Was beim Blick auf "Smart Everything" aber zuweilen unberücksichtigt bleibt, ist die Frage, ob gewisse Gegenstände wirklich smart sein müssen. So gibt es etwa Bruno, den nach Herstellerangaben ersten "Smart Can" der Welt. Ein Mülleimer, der selbst denken kann. Kann er den Müll rausbringen? Nein. Saugt er für mich die Wohnung? Naja, nicht wirklich. Bruno kann zwar Staub aufsaugen. Doch nur dort, wo er gerade steht. Im Gegensatz zu einem Staubsaugerroboter, wie etwa der Roomba, ist er nicht mobil. Dafür kann er dem Besitzer eine Nachricht schicken, wenn er voll ist oder wenn die Müllabfuhr bald wieder anrückt. Wie praktisch!

Sehr nützlich ist auch Flosstime. Dieser Zahnseide-Dispenser erinnert den Nutzer regelmässig daran, dass es wichtig ist, seine Zähne mit Zahnseide zu reinigen. Oder der smarte Gürtel Belty Good Vibes. Dieser ist so intelligent, dass nicht mal der Hersteller genau sagen kann, was der Gürtel wirklich kann – aber er macht natürlich das Leben besser! Vielleicht überzeugt aber auch die intelligente Eierablage für den Kühlschrank. Diese informiert per Push-Nachricht darüber, wie viele Eier man noch hat. Und um beim Kulinarischen zu bleiben: Wie wäre es mit einer Gabel, die erkennt, wenn der Nutzer beim Essen schmatzt und dies automatisch mit Musik überdeckt?

# Ihre Aufgabe:
Führen Sie den obigen Textausschnitt über smarte Alltagsgegenstände im Anschluss an seinen letzten Satz fort. Die nachfolgenden Daten sind für die Bearbeitung nicht erforderlich.

# Angezeigte Daten:

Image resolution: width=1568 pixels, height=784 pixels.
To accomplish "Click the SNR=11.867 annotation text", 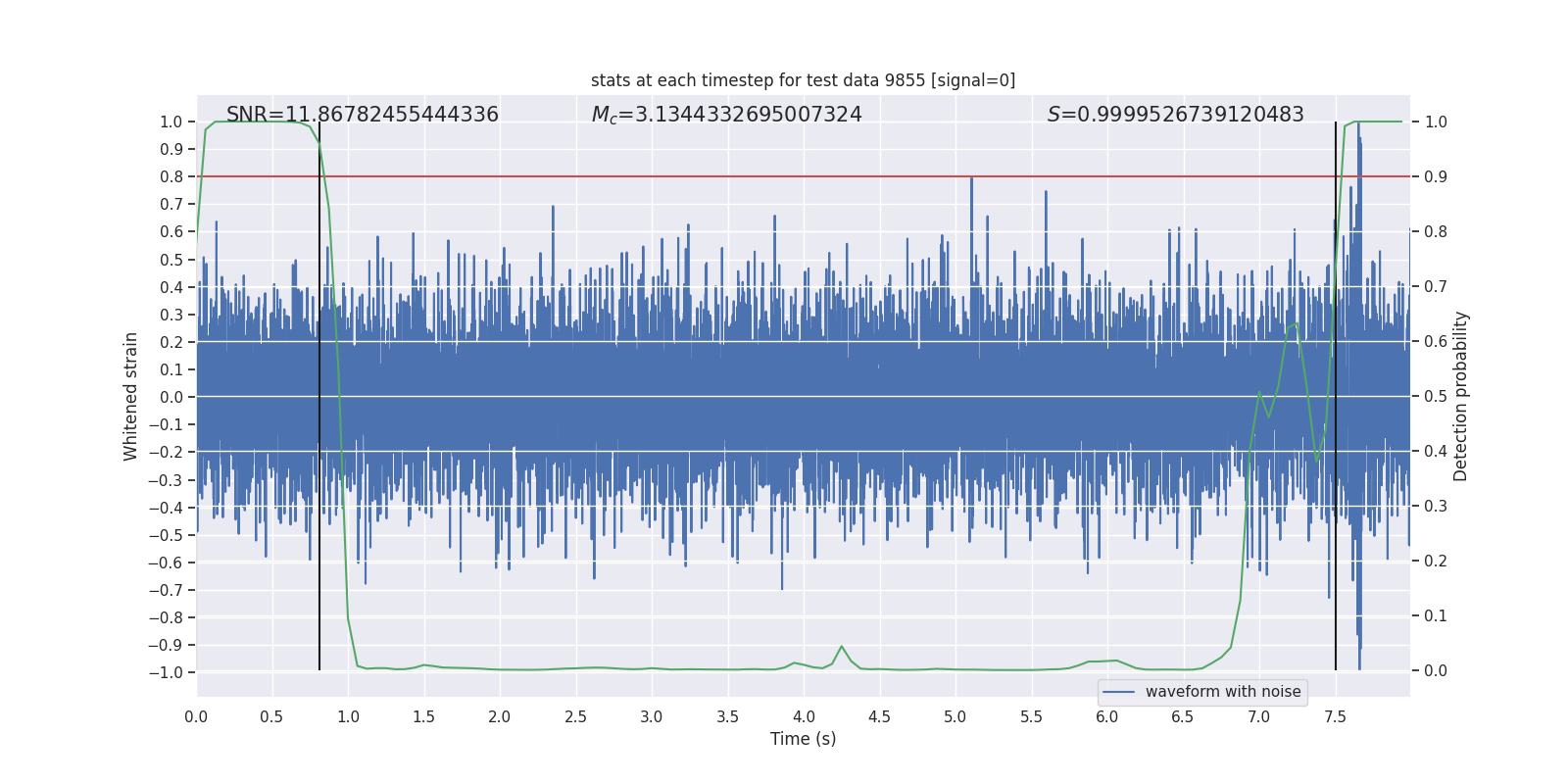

# Endergebnis:
Für eine vollständige Liste aller bizarren Smart-Geräte reicht hier der Platz nicht. Aber folgendes verdient, noch erwähnt zu werden: Ein Muss für jeden Verkaufsmitarbeiter ist gewiss das Produkt Hushme. Das Gerät wirkt auf den ersten Blick wie ein riesiger, futuristischer Mundschutz. Der Nutzer koppelt diesen mit seinem Smartphone und schon kann niemand im Raum mehr hören oder sehen, was man am Telefon sagt.

All diese Produkte gibt oder gab es wirklich – aber definitiv nicht in meinem Haushalt. Dafür warte ich noch immer auf eine Smart Remote. Eine Fernbedienung mit Beinen, die weiss, wann ich – der Verzweiflung nahe – nach ihr suche und die dann automatisch zu mir kommt.